Modeling continuous time series with many zeros and an application to earthquakes

A leading model in earthquake forecasting is the epidemic-type aftershock sequence model, which takes the times and locations of future aftershocks to depend on previous earthquakes, with more recent earthquakes exerting more influence than older events. Such models generally involve a time-series of binary events in continuous time. In a recent paper, LML Fellow Jiangcang Zhuang and colleagues propose a discretised version of this model, with time divided into intervals of equal duration – one hour or one day, for example. The time series reflects the total energy released by earthquakes in each interval. As the authors note, such a time series will naturally have many zeros, corresponding to intervals with no earthquake activity being recorded, either because no earthquake occurred or instruments were not sensitive enough to detect activity.
Zhuang and colleagues develop an efficient forecasting method for models of this type and then test it in a retrospective forecasting experiment for seismic activity in the Canterbury region of New Zealand for the two month period following the 2010 Darfield earthquake.

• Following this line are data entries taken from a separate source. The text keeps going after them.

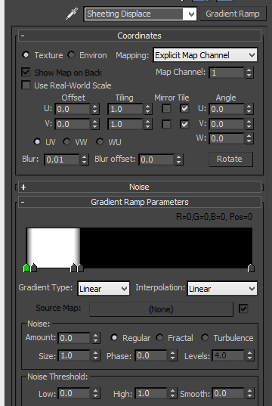The height and width of the screenshot is (406, 272).
Task: Click Map Channel spinner arrows
Action: [x=249, y=73]
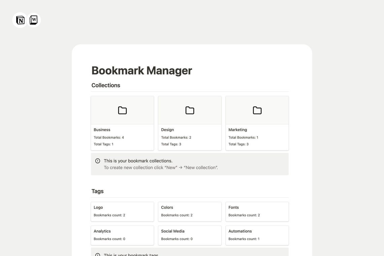
Task: Click the folder icon on the Marketing collection card
Action: tap(257, 110)
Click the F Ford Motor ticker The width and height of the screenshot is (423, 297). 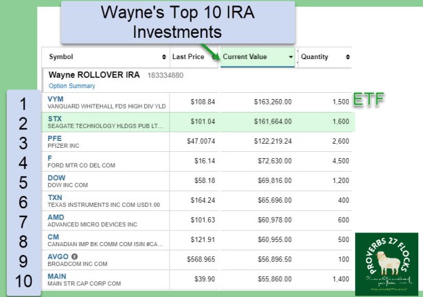point(49,157)
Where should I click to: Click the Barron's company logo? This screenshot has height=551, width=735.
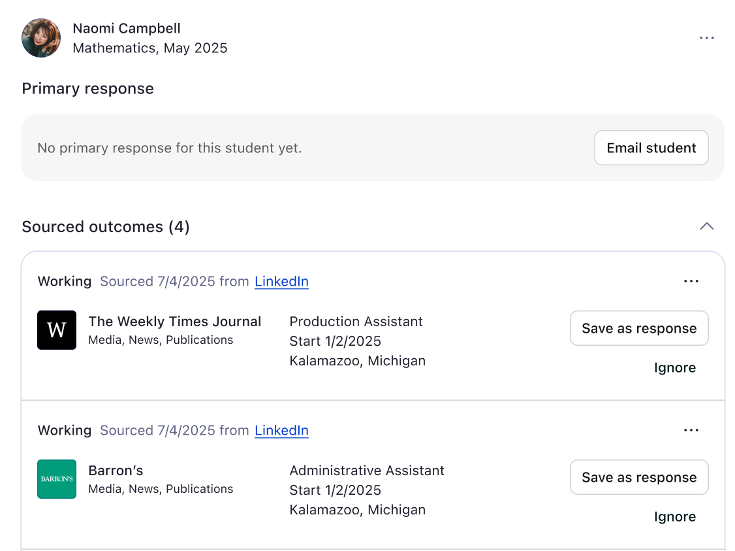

This earthquake lacked any significant foreshock activity, and its aftershock activity decayed with time for about 6 months until the large Christchurch earthquake on 21 February, 2011. The authors find that the forecasted daily average energy indexes were close to the observed values, reflecting high forecasting accuracy. Zhuang and colleagues hope the work will contribute a general tool for improved analysis of time series data.